● What needs to be done: Print the passage below on the SCBI forest plot word for word, from "Numerous supplemental data" up to and including "have been generated.".
══ Source extract ══
The SCBI forest plot is 25.6 ha (640 x 400 m), including a 4-ha fenced exclosure where white-tailed deer have been excluded since 1990, as well as three 1-ha Smithsonian Monitoring and Assessment of Biodiversity Program (SI-MAB) sites, with some sites surveyed several times since 1990. Initial tree tagging and measurement of the full ForestGEO plot occurred in 2008, and the installation finished in 2009. Recensuses have occurred in 2013 and 2018. In 2008, there were 40,411 stems ≥1 cm dbh, representing 62 species, 38 genera and 28 families. In addition, 7 species of woody vines and ca.250 species of herbaceous plants have been identified.
Numerous supplemental data are available, and many are publicly available here. A meteorological tower near the plot has been operational since 2010. Dendrometer bands have been monitored since 2010, and an annual tree mortality census has been conducted every year since 2013. Additional data on woody debris, seedlings, seed rain, litterfall, soil characteristics, small mammals, pollinators, insects, invasive worms, tree species traits, sap flow, and dendrochronology have been generated.
═══
══ Given information ══
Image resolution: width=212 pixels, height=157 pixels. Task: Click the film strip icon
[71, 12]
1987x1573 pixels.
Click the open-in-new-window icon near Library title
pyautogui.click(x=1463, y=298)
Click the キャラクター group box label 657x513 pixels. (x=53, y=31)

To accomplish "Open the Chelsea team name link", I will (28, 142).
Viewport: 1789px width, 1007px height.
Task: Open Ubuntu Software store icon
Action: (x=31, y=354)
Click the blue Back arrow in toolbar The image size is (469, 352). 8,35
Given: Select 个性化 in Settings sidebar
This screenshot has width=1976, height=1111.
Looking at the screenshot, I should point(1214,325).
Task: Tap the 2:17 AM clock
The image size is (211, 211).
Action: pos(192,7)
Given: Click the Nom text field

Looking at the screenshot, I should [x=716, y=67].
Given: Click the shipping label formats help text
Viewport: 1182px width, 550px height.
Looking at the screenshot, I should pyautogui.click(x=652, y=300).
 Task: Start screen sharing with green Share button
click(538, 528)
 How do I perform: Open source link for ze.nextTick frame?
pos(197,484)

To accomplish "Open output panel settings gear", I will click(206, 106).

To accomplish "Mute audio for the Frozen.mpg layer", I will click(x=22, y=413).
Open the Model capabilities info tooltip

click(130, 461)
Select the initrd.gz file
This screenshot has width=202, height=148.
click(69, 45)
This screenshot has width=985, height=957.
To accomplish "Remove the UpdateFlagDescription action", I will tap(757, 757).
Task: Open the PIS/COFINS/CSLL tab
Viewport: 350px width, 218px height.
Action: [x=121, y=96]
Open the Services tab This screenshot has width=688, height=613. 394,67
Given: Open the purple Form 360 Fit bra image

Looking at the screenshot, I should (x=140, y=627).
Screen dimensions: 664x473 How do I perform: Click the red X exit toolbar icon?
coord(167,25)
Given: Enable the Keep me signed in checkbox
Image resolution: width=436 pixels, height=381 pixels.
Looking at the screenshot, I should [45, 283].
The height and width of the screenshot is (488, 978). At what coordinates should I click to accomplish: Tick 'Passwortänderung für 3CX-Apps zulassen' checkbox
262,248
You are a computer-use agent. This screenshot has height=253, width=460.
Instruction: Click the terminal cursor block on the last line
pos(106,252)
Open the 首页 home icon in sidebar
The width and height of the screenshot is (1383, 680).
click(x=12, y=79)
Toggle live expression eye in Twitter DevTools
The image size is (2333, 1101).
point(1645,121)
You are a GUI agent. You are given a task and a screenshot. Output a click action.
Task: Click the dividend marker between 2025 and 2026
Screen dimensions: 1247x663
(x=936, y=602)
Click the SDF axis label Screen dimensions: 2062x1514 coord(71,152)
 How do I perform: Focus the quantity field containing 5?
═══
● Problem solution:
Numerous supplemental data are available, and many are publicly available here. A meteorological tower near the plot has been operational since 2010. Dendrometer bands have been monitored since 2010, and an annual tree mortality census has been conducted every year since 2013. Additional data on woody debris, seedlings, seed rain, litterfall, soil characteristics, small mammals, pollinators, insects, invasive worms, tree species traits, sap flow, and dendrochronology have been generated.